# WHAT YOU NEED TO DO
(a) Please read the passage on the Sonya Massey case below and mark each statement yes or no, quoting the words of the passage that decide it: (i) Pritzker's statement remains pinned to the top of his profile on X. (ii) Durbin made his remarks on Wednesday. (iii) Raoul urged calm.
(b) In the passage on the Sonya Massey case below, what two words does Durbin use to describe the body camera footage?
(c) Extend the passage on the Sonya Massey case below with its next paragraph.

Since Grayson was charged, political leaders across the state have commented on the case. In a Wednesday statement that remains pinned to the top of Illinois Gov. JB Pritzker's profile on X, formerly Twitter, the Democrat welcomed the charges and called for building "a system of justice in this country that truly protects all of its citizens."
"My heart breaks for Sonya's children, for her family and friends, and for all who knew and loved her, and I am enraged that another innocent Black woman had her life taken from her at the hands of a police officer," Pritzker also said.
The comments kept mounting after the release of the video. U.S. Sen. Dick Durbin (D-Ill.) said Monday that "the body camera footage released today is disturbing and unconscionable. My thoughts continue to be with Sonya Massey's children, family, and loved ones as they relive these horrible moments."
Some who weighed in highlighted aspects of Illinois state law, including bodycam requirements and rules for investigations.
"The body camera footage is horrific, and I offer my deepest sympathy to Sonya Massey's family as they relive a moment no family should experience," said Illinois Attorney General Kwame Raoul. "As the community reacts to the release of the footage, I urge calm as this matter works its way through the criminal justice system."

# PROVIDED INFORMATION
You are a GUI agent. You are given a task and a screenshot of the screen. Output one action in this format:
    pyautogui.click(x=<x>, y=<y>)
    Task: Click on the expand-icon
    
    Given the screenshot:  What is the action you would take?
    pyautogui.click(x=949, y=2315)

# ANSWERS TO THE EXERCISES
(a)
(i) Yes: "In a Wednesday statement that remains pinned to the top of Illinois Gov. JB Pritzker's profile on X"
(ii) No: "U.S. Sen. Dick Durbin (D-Ill.) said Monday"
(iii) Yes: "I urge calm as this matter works its way through the criminal justice system."

(b) Disturbing and unconscionable.

(c)
"In Illinois we have made sure that the law mandates independent investigations after officer-involved shootings," he added. "In this matter it appears that the investigation by the Illinois State Police and the subsequent referral to the Sangamon County state's attorney's office have complied with the letter and spirit of the law by providing the appropriate transparency and moving toward accountability."
State Sen. Robert Peters, Senate chair of the Illinois Legislative Black Caucus, said Monday that "this video is sickening. It is despicable and disgusting to see such brutal violence toward an innocent Black woman. How did this person ever become a law enforcement officer?"
"This is why we fought for increased transparency. This is why we fought for body camera requirements. This is why we fought to end cash bail to keep dangerous people detained," he continued. "But arresting and detaining the perpetrator isn't the end. Justice demands answers and accountability."